[WHAT THIS TASK INVOLVES]: All lines of the records below that contain the word "agent" must be listed.

━━━━━━━━━━━━━━━━━━━━

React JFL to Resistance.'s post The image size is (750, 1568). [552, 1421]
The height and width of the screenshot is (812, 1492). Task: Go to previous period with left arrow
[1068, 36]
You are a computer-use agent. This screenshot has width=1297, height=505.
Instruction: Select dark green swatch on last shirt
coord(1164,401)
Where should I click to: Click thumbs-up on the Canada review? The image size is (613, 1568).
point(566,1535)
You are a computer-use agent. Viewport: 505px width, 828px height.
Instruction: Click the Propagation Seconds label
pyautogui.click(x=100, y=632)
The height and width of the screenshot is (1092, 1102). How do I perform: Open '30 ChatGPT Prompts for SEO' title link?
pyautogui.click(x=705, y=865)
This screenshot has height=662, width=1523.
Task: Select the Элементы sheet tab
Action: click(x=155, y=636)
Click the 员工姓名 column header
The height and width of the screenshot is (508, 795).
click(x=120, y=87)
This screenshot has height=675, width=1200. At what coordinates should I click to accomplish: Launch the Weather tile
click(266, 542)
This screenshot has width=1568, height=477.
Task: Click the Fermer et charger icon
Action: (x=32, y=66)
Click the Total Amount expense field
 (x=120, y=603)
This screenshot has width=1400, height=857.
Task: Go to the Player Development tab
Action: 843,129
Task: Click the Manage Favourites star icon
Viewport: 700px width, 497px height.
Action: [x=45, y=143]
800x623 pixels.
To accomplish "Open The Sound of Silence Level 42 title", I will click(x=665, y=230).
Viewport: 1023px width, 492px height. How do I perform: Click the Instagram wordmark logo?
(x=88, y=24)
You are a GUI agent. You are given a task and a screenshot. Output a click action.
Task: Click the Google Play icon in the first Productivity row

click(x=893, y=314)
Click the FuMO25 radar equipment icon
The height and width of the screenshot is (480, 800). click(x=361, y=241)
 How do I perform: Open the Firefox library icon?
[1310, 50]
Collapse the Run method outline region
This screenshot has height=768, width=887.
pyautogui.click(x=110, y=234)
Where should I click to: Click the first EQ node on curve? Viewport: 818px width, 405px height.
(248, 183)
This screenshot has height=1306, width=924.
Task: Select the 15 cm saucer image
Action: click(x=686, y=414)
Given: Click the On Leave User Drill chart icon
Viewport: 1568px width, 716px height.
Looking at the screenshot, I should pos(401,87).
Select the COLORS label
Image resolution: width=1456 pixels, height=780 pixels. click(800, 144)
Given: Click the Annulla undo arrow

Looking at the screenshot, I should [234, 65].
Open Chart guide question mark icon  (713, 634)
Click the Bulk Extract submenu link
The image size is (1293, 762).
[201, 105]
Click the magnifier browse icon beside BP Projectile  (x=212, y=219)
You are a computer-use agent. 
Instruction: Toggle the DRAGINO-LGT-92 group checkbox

━━━━━━━━━━━━━━━━━━━━

[TASK RESPONSE]:
You are a computer-use agent. This screenshot has width=1297, height=505.
You are a computer-use agent. Viewport: 505px width, 828px height.
You are a GUI agent. You are given a task and a screenshot. Output a click action.
You are a computer-use agent. 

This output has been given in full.